この手で育てる
@haruuruu
第一章 ネジを捨てた手
寝室のドアをそっと閉めると、ドスン、と足元に小さな何かがぶつかった。
「おとうちゃん、どこいくの?」
娘のことねが、寝起きの髪をボサボサにさせたまま、うすい目をこすりながら立っていた。
「ちょっとね、ゴミ出し。すぐ戻るよ」
篠原悠真は片手にスーパーの袋、もう片手でことねの頭をなでた。
新築してまだ一年の家。明るいダイニングには、保育園から持ち帰った工作と、おもちゃと、哺乳瓶の部品が散らばっている。
テーブルの端には、開きかけたままのメール。職場の後輩からの一文だ。
──「例の治具、再検討になりました。復帰後でいいので一度相談させてください」
悠真はメールを閉じ、スマホを伏せた。
復帰後でいい。
それは優しさか、ただの形式的な言葉か。たぶん、どっちでもない。ただ“仕事が進んでいる”という事実だけ。

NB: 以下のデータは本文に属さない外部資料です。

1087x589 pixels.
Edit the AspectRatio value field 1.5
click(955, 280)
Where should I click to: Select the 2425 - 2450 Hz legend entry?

キッチンに立つと、朋子がカップを両手で包みながらこちらを見ていた。
「ことね、また夜中に泣いてたでしょ。大丈夫だった?」
「まあね。ひかりも一回起きたけど、すぐ寝た」
「ありがとう。今日、薬局9時からだから、先に出るね」
「うん、気をつけて」
育休が始まって、まだ半月。
最初は「夢のような時間」だと思っていた。
会社に行かず、娘と過ごす。寝顔を見て、朝ごはんをゆっくり食べて、公園に連れていって。
だけど、現実は違った。洗濯機は一日に三回回る。片づけても片づけても、おもちゃは床に戻ってくる。
ひかりのオムツ交換だけで一日が終わることすらある。
そして、夜。ふと気がつくと、自分の手が“なににも触れていない”ことに気づく。
治具でも、CADでも、ロボットのティーチング画面でもない。
この手が最後にトルクレンチを握ったのは、いつだっただろう。
「おとうちゃん、あそぼ!」
ことねが、自作のブロックカーを引きずってやってきた。
車輪の向きが逆で、まっすぐ走らない。
「これ、まがってるの。おとうちゃん、なおして?」
「うん、まかせて」
悠真は床にしゃがみ、ブロックの裏側をそっと見た。
車輪の軸が斜めに入っているのを直し、テーブルの端を使って水平をとる。
子ども用のおもちゃでも、調整の指先は自然と“現場の癖”を思い出す。
「できたよ、ほら」
「わーい!」
ことねが声をあげて走り回る。その小さな背中を見ながら、悠真は思った。
自分の手は、いま何を作っているのだろう。
この手が何かを“作る”感覚を忘れてしまわないうちに、何かに向き合いたい気がしていた。